Nº de DOI: 10.34896/RSI.2026.87.89.001
AUTORES
- Josselin Estefanía Villamarin Barreiro. Médico Universidad de Guayaquil, Médico General en Funciones Hospitalarias, https://orcid.org/0009-0005-4483-3041, Babahoyo – Los Rios, Ecuador.
- Maria Elizabeth Rea Haiman, Médico Universidad de Guayaquil, Médico Residente, Clínica Sanamp, https://orcid.org/0009-0009-0099-8644, Guayaquil, Ecuador.
- Letty Carolina Gaibor Villagómez. Médico Cirujano Universidad Autónoma de los Andes “UNIANDES”, Médico General en Funciones Hospitalarias Hospital Alfredo Noboa Montenegro, https://orcid.org/0009-0006-4488-8912, San Miguel de Bolivar, Ecuador.

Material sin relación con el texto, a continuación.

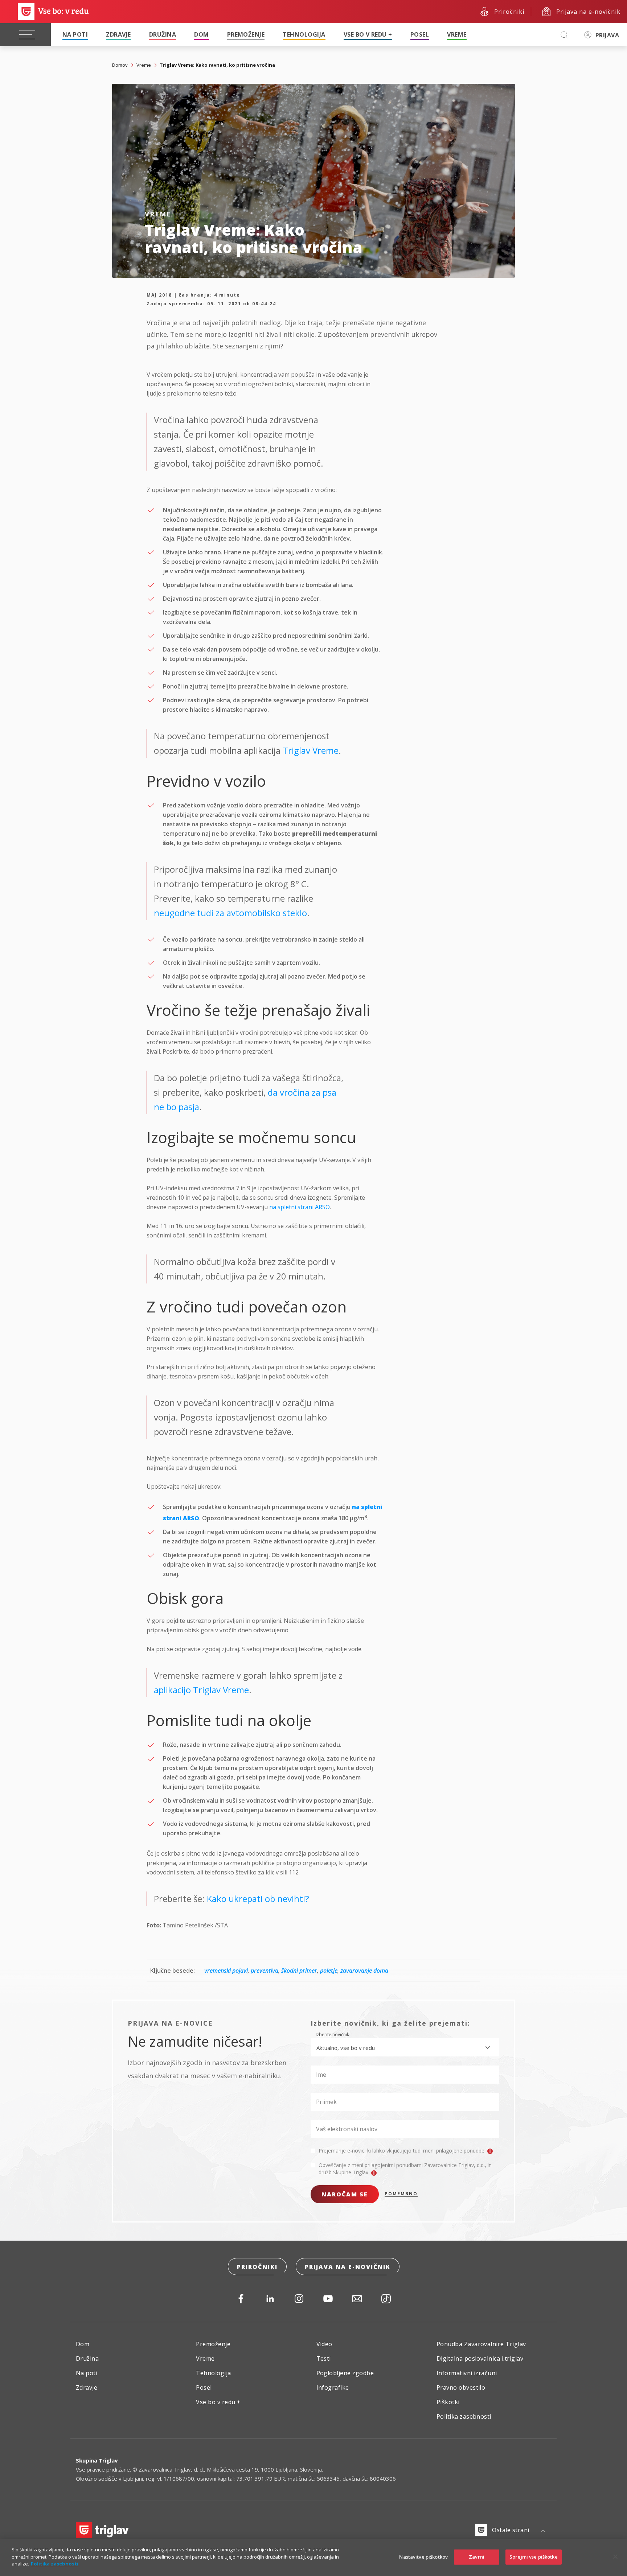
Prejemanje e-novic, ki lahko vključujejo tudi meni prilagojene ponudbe (402, 2150)
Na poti (75, 34)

- Dayana Valeria Cuyachamin Freire. Médico Cirujano, Universidad UNIANDES, Médico Residente, https://orcid.org/0000-0001-6380-8398, Durán, Ecuador.
- Sofía Salomé Sarmiento Saltos. Médico Cirujano UDLA, Médico Residente Hospital San Marcos, https://orcid.org/0009-0002-8199-0685, Santo Domingo, Ecuador.
RESUMEN
Introducción: La provisión de cuidados anestésicos fuera del quirófano tradicional, conocida como NORA (Non-Operating Room Anesthesia), ha experimentado un crecimiento exponencial. Aunque permite la realización de procedimientos diagnósticos y terapéuticos mínimamente invasivos, los entornos remotos presentan desafíos logísticos, de equipamiento y de personal que incrementan los riesgos para la seguridad del paciente.
Objetivo: Analizar los retos de seguridad, las alteraciones fisiopatológicas, el abordaje diagnóstico y las estrategias terapéuticas asociadas a la administración de anestesia en salas de hemodinamia, resonancia magnética y endoscopia.
Método: Se realizó una revisión narrativa exhaustiva mediante la búsqueda bibliográfica en bases de datos como PubMed/MEDLINE, Scopus, Web of Science y Google Scholar, utilizando términos MeSH específicos publicados entre 1990 y 2025.
Resultados: La literatura evidencia que la morbimortalidad en NORA está frecuentemente asociada a eventos respiratorios por sedación inadecuada y a la falta de monitorización estándar. La resonancia magnética impone restricciones por el campo magnético, la hemodinamia presenta riesgos de inestabilidad cardiovascular grave, y la endoscopia avanzada se asocia a compromiso de la vía aérea. Las estrategias basadas en capnografía continua, uso de fármacos de vida media corta y listas de verificación específicas reducen significativamente las complicaciones.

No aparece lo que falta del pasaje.